Problem details:
Copy the entries from the line with "981x596 pixels. At" to the line with "point(206,96)", changing "dropdown" to "menu" and leaving everything else the same. Give only those lines.

Supplied information:
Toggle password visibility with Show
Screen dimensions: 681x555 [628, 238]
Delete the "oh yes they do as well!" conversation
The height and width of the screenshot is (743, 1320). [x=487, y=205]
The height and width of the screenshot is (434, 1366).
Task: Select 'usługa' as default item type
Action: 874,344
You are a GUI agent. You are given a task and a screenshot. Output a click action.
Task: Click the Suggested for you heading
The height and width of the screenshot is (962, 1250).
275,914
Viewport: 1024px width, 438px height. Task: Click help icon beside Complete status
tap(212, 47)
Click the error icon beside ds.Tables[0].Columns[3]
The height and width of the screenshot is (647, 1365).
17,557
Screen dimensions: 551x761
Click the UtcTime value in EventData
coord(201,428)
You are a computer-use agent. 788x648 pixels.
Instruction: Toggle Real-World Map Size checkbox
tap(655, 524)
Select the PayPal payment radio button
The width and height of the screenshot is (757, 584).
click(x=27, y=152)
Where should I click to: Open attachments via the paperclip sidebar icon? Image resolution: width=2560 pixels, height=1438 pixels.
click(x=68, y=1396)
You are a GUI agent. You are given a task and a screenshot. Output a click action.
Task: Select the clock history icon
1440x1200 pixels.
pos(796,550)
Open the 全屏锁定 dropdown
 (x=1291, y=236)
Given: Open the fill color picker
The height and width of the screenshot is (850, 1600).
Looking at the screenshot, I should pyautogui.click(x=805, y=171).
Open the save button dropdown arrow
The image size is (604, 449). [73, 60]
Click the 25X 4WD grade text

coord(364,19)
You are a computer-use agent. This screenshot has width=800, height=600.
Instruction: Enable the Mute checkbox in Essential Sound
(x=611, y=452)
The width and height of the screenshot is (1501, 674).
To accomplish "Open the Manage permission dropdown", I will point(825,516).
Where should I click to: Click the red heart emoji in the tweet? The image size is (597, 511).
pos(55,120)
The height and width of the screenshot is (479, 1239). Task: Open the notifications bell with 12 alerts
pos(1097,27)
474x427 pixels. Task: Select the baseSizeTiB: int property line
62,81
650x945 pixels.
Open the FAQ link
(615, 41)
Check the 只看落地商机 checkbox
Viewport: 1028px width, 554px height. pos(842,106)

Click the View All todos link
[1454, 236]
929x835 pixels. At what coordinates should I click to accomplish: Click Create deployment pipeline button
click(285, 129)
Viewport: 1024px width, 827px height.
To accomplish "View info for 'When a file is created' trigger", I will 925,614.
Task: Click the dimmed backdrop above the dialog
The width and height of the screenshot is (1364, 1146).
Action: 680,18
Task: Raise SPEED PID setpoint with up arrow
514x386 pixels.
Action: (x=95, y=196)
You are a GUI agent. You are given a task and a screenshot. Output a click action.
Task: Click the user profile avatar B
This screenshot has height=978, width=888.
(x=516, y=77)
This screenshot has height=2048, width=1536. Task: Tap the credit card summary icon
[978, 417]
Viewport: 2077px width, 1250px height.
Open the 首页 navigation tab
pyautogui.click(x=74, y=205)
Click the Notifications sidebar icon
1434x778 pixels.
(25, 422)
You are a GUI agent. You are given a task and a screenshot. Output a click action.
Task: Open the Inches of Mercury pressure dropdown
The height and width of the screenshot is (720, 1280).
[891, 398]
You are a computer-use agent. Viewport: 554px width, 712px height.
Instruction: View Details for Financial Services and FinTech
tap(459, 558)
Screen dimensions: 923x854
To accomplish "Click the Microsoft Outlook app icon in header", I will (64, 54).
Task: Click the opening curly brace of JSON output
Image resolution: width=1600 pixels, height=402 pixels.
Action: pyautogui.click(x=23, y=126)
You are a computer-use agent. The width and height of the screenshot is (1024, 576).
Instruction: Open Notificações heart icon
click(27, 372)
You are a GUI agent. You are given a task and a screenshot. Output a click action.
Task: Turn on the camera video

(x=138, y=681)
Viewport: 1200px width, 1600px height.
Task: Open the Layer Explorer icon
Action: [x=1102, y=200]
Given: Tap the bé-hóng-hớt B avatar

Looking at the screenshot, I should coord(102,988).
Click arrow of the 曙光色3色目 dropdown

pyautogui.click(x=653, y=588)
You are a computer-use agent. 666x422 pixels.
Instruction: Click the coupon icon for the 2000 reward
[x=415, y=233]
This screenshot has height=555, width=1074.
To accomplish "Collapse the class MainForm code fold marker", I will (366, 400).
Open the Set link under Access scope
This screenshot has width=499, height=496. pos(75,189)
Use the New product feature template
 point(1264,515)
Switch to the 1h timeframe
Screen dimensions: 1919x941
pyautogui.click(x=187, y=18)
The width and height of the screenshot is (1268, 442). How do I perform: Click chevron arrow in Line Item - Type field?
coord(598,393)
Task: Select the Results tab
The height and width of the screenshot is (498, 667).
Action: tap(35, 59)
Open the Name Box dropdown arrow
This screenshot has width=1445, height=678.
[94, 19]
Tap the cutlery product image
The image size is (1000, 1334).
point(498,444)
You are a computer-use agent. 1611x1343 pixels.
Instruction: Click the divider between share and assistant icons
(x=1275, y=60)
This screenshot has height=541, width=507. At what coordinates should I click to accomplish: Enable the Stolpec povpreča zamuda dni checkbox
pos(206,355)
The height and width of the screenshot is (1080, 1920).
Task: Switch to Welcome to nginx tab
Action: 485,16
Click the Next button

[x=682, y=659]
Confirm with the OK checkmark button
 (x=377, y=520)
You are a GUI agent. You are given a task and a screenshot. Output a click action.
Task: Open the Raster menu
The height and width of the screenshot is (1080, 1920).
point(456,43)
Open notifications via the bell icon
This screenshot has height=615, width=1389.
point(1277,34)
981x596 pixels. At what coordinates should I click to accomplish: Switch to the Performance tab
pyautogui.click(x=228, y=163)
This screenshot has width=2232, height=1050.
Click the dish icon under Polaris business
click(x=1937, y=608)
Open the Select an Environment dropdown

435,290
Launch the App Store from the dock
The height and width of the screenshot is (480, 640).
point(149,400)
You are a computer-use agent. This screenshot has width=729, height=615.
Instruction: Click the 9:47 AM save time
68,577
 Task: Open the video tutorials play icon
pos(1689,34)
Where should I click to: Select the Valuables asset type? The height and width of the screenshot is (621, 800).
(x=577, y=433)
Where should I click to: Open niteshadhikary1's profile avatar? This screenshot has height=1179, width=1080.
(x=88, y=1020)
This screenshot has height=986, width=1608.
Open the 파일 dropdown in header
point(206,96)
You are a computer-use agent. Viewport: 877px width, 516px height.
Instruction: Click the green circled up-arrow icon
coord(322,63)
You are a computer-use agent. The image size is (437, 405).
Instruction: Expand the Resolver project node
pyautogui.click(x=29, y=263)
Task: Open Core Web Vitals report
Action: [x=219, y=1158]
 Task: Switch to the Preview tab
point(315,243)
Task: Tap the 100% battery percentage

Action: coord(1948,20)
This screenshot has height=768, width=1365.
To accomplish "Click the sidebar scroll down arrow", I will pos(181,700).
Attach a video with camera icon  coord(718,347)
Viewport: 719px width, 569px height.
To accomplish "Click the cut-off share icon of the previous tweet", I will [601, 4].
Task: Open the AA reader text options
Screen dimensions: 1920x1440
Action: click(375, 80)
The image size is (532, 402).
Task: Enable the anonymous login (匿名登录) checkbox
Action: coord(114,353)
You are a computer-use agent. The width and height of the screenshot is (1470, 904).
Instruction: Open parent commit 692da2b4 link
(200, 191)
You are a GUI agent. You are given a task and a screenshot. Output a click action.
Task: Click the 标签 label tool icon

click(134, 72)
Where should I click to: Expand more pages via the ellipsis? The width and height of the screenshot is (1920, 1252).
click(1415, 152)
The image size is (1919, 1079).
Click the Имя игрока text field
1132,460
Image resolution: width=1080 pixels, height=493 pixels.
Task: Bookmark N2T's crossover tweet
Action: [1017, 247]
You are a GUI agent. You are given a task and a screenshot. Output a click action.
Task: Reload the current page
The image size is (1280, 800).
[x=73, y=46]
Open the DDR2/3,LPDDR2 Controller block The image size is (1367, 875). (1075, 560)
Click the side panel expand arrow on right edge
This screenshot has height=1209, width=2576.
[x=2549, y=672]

Response:
981x596 pixels. At what coordinates should I click to accomplish: Switch to the Performance tab
pyautogui.click(x=228, y=163)
This screenshot has width=2232, height=1050.
Click the dish icon under Polaris business
click(x=1937, y=608)
Open the Select an Environment menu

435,290
Launch the App Store from the dock
The height and width of the screenshot is (480, 640).
point(149,400)
You are a computer-use agent. This screenshot has width=729, height=615.
Instruction: Click the 9:47 AM save time
68,577
 Task: Open the video tutorials play icon
pos(1689,34)
Where should I click to: Select the Valuables asset type? The height and width of the screenshot is (621, 800).
(x=577, y=433)
Where should I click to: Open niteshadhikary1's profile avatar? This screenshot has height=1179, width=1080.
(x=88, y=1020)
This screenshot has height=986, width=1608.
Open the 파일 menu in header
point(206,96)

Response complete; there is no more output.